Work to be completed → Retype the material below word for word, leaving out the pictures.

Records to use →
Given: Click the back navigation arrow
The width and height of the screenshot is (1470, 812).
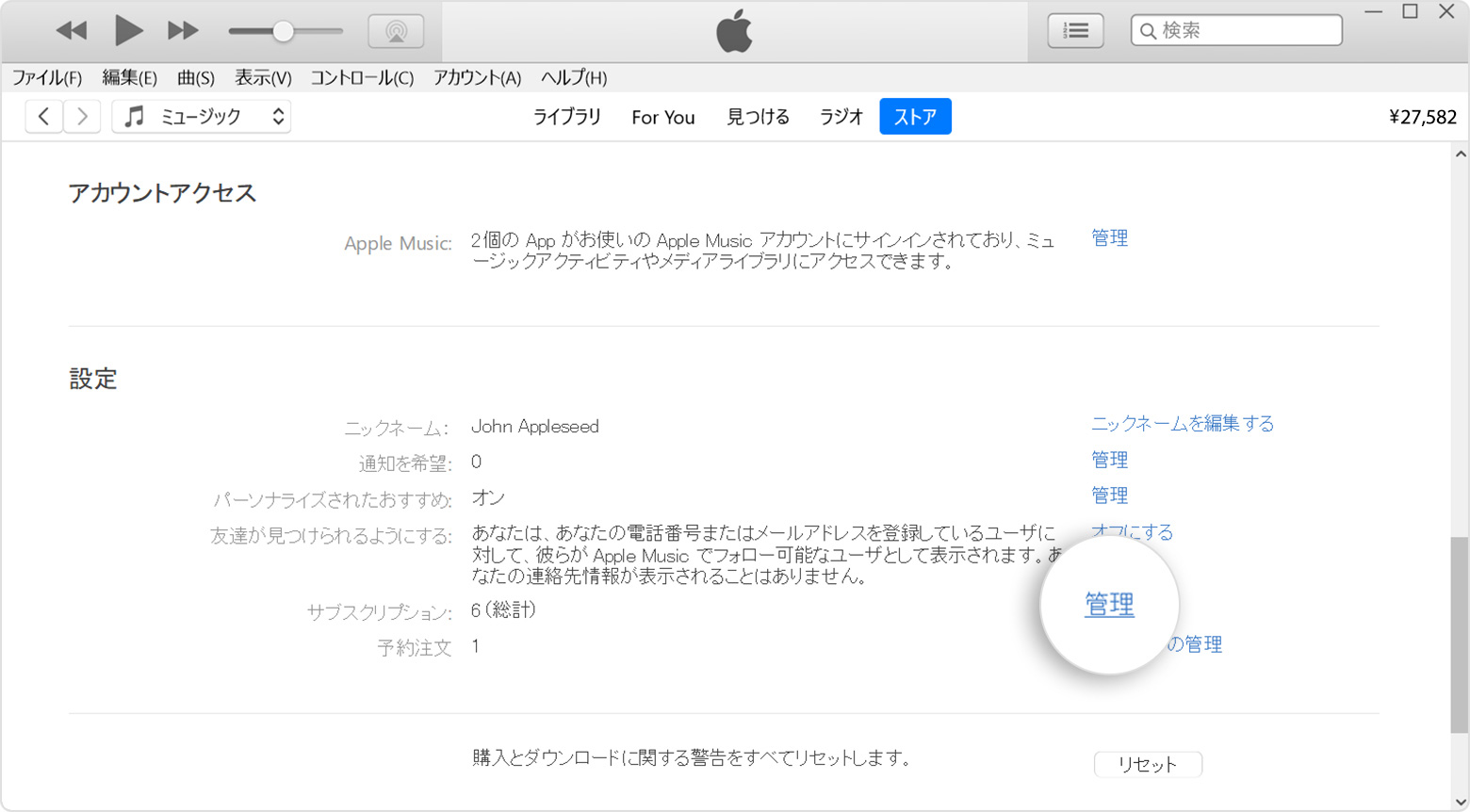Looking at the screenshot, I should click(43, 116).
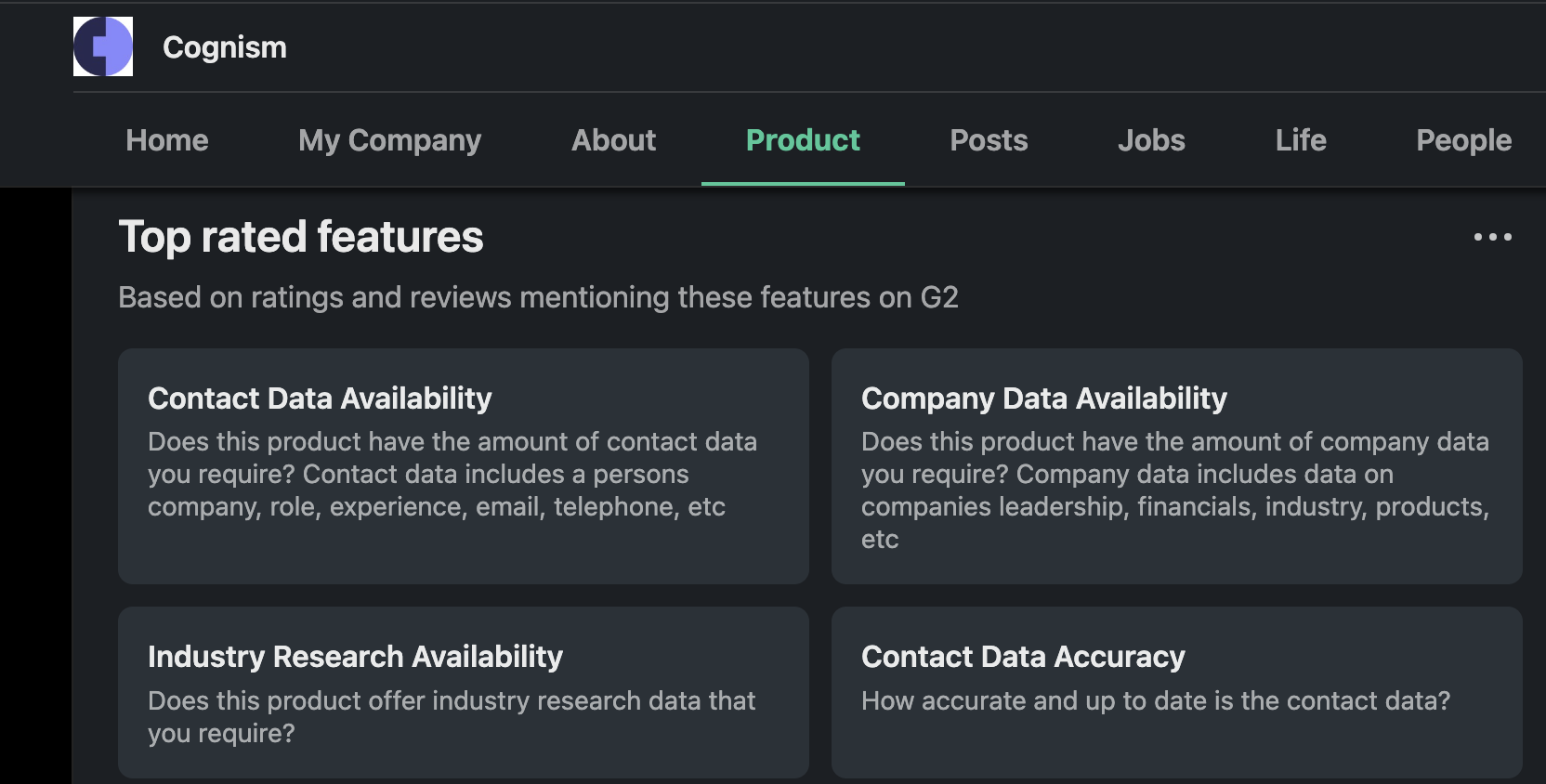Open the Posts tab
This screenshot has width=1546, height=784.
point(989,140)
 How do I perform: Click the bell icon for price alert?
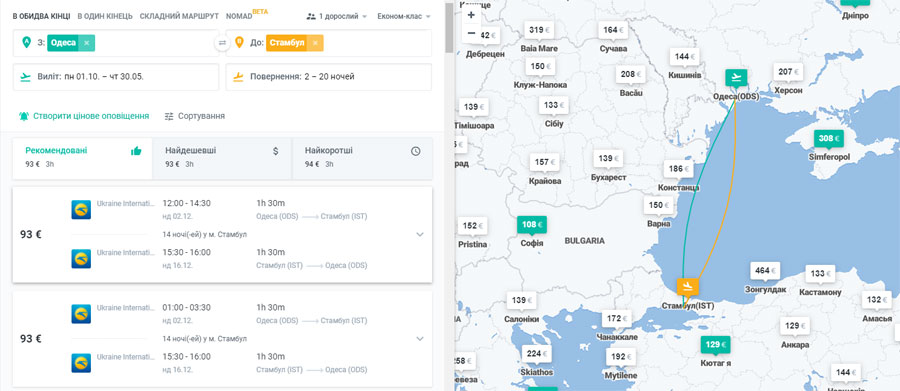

The reply →
Given: Click the back navigation arrow
The width and height of the screenshot is (1470, 812).
Looking at the screenshot, I should click(43, 116).
Open the Posts tab
This screenshot has width=1546, height=784.
point(989,140)
 How do I perform: Click the bell icon for price alert?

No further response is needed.